## QUOTED TEXT
****

A government official told reporters that it was heavily damaged by the blast.
The temple stood “dozens of meters” away from a Roman amphitheater where ISIL held a mass execution, killing 25 prisoners, in a video released last month, the activist group said. The entire ancient city of Palmyra is a UNESCO World Heritage site, The New York Times reported.
Maamoun Abdul-Karim, the head of Syria’s Directorate of Antiquities and Museums, confirmed the activists’ account, although the two accounts differed on when the temple was destroyed. The Syrian Observatory said the destruction took place last month, while Dr. Abdul-Karim said the militants bombed it on Sunday.
The reason for the discrepancy between the accounts was not clear, although such disagreements are not uncommon, given the hazy nature of Syria’s long-running civil war.
“I am seeing Palmyra being destroyed in front of my eyes,” Dr. Abdul-Karim told Reuters. “God help us in the days to come.”
Dr. Abdul-Karim said he was unsurprised to hear that Islamic State in Iraq and the Levant had destroyed a temple.
“We have said repeatedly the next phase would be one of terrorizing people, and when they have time they will begin destroying temples,” he said.
The destruction of the temple is just the latest in a string of horrors that ISIL has inflicted upon Palmyra since seizing the city in May.
Last week, the group beheaded Khalid al-Asaad, 83, who had served as the chief of the city’s antiquities department for more than 50 years. After they killed him, the ISIL militants strung his headless body as a warning to others. Last month, the group demolished half a dozen ancient statues, smashing them with sledge hammers, and in June they blew up two historic tombs.
The Syrian government rushed to bring as many antiquities as possible from the city to the relative safety of Damascus before it fell to the Islamic State in Iraq and the Levant, but left behind many more of the city’s archaeological treasures.
Members of ISIL have in the past sold some of the valuable artifacts that fall under their control as a way to help finance operations.

****

## TASKS TO CARRY OUT
1. Which organizations does the Palmyra article name? List each one once.
2. Could you print the part of the Palmyra article that opens with the words containing "The destruction of" and closes with "two historic tombs."?

## MATERIAL PROVIDED
****

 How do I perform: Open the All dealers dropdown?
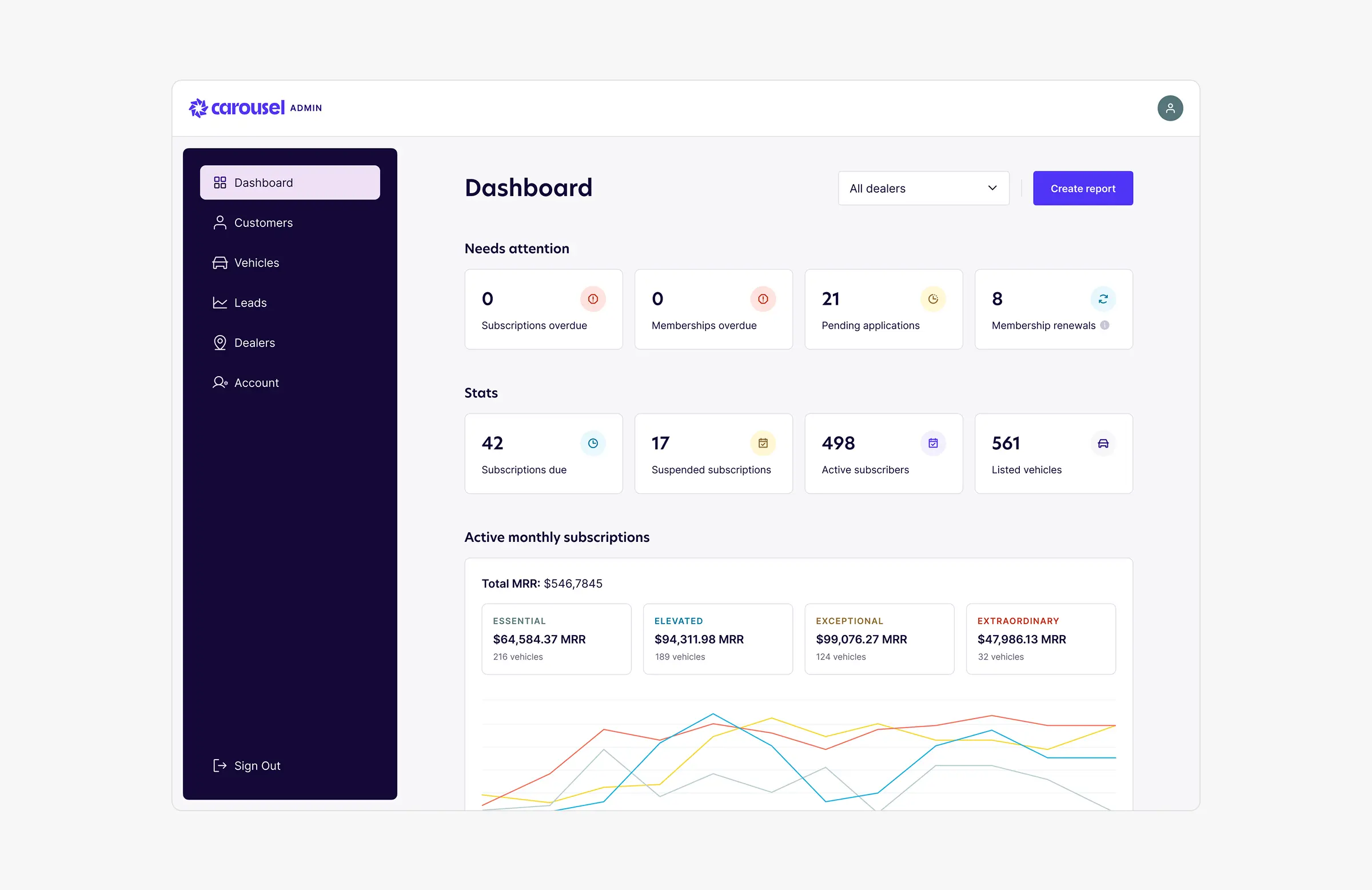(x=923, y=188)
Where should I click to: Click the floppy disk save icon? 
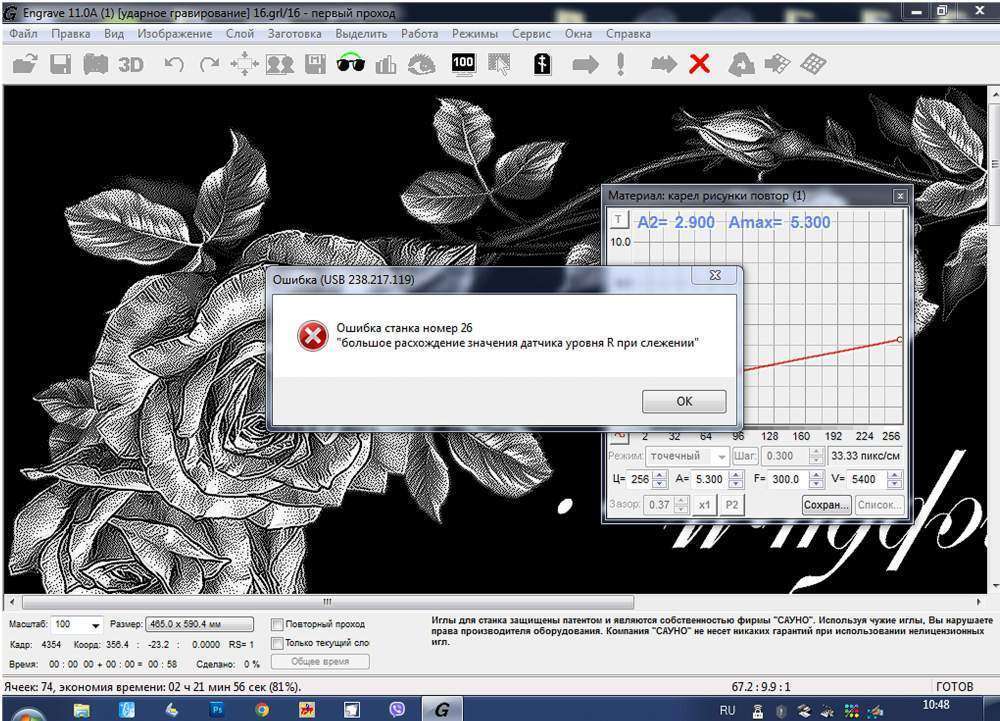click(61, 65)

****

## PER-TASK OUTPUTS
1.
- Islamic State in Iraq and the Levant (ISIL)
- UNESCO
- The New York Times
- Syria's Directorate of Antiquities and Museums
- The Syrian Observatory
- Reuters

2.
The destruction of the temple is just the latest in a string of horrors that ISIL has inflicted upon Palmyra since seizing the city in May.
Last week, the group beheaded Khalid al-Asaad, 83, who had served as the chief of the city’s antiquities department for more than 50 years. After they killed him, the ISIL militants strung his headless body as a warning to others. Last month, the group demolished half a dozen ancient statues, smashing them with sledge hammers, and in June they blew up two historic tombs.